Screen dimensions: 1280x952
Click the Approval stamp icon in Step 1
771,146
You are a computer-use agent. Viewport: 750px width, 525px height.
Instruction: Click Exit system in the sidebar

-*-

_The task_
From the first line to the last, transcribe the records exactly.

_Expected answer_
Screen dimensions: 1280x952
Click the Approval stamp icon in Step 1
771,146
You are a computer-use agent. Viewport: 750px width, 525px height.
Instruction: Click Exit system in the sidebar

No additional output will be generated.